*Task objective*. Could you rewrite the lines below with every "screenshot" changed to "screen capture" and everything else left as it is?

*Rows*.
>>>>>

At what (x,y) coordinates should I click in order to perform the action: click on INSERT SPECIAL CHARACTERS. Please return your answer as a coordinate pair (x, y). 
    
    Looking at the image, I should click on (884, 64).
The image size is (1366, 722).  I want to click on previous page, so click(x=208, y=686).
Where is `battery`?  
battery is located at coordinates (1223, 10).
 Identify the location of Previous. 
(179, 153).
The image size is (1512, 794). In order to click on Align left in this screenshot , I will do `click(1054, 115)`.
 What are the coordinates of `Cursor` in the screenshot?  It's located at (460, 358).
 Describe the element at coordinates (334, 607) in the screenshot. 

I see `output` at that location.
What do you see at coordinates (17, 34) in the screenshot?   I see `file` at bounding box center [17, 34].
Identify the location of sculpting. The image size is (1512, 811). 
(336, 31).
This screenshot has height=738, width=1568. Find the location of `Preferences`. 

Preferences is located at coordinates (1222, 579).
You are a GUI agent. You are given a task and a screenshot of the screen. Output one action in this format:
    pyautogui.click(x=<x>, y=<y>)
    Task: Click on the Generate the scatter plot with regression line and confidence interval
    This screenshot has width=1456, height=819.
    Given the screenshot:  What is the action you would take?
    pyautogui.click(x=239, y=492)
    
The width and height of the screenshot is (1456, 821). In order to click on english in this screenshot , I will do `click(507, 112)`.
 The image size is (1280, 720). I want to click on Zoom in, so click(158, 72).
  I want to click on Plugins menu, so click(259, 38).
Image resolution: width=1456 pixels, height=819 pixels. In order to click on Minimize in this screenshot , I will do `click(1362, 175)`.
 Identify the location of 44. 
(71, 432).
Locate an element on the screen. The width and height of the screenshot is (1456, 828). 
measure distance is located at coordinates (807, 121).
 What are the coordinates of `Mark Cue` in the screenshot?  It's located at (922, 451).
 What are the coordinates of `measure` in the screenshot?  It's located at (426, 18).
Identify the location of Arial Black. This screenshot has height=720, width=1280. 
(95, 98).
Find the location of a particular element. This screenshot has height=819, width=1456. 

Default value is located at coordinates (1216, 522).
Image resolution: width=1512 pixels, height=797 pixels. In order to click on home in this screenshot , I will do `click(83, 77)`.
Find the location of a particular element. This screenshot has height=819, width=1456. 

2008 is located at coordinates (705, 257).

<<<<<

*Right answer*.
At what (x,y) coordinates should I click in order to perform the action: click on INSERT SPECIAL CHARACTERS. Please return your answer as a coordinate pair (x, y). 
    
    Looking at the image, I should click on (884, 64).
The image size is (1366, 722).  I want to click on previous page, so click(x=208, y=686).
Where is `battery`?  
battery is located at coordinates (1223, 10).
 Identify the location of Previous. 
(179, 153).
The image size is (1512, 794). In order to click on Align left in this screen capture , I will do `click(1054, 115)`.
 What are the coordinates of `Cursor` in the screen capture?  It's located at (460, 358).
 Describe the element at coordinates (334, 607) in the screen capture. 

I see `output` at that location.
What do you see at coordinates (17, 34) in the screen capture?   I see `file` at bounding box center [17, 34].
Identify the location of sculpting. The image size is (1512, 811). 
(336, 31).
This screen capture has height=738, width=1568. Find the location of `Preferences`. 

Preferences is located at coordinates (1222, 579).
You are a GUI agent. You are given a task and a screen capture of the screen. Output one action in this format:
    pyautogui.click(x=<x>, y=<y>)
    Task: Click on the Generate the scatter plot with regression line and confidence interval
    This screen capture has width=1456, height=819.
    Given the screen capture:  What is the action you would take?
    pyautogui.click(x=239, y=492)
    
The width and height of the screen capture is (1456, 821). In order to click on english in this screen capture , I will do `click(507, 112)`.
 The image size is (1280, 720). I want to click on Zoom in, so click(158, 72).
  I want to click on Plugins menu, so click(259, 38).
Image resolution: width=1456 pixels, height=819 pixels. In order to click on Minimize in this screen capture , I will do `click(1362, 175)`.
 Identify the location of 44. 
(71, 432).
Locate an element on the screen. The width and height of the screen capture is (1456, 828). 
measure distance is located at coordinates (807, 121).
 What are the coordinates of `Mark Cue` in the screen capture?  It's located at (922, 451).
 What are the coordinates of `measure` in the screen capture?  It's located at (426, 18).
Identify the location of Arial Black. This screen capture has height=720, width=1280. 
(95, 98).
Find the location of a particular element. This screen capture has height=819, width=1456. 

Default value is located at coordinates (1216, 522).
Image resolution: width=1512 pixels, height=797 pixels. In order to click on home in this screen capture , I will do `click(83, 77)`.
Find the location of a particular element. This screen capture has height=819, width=1456. 

2008 is located at coordinates (705, 257).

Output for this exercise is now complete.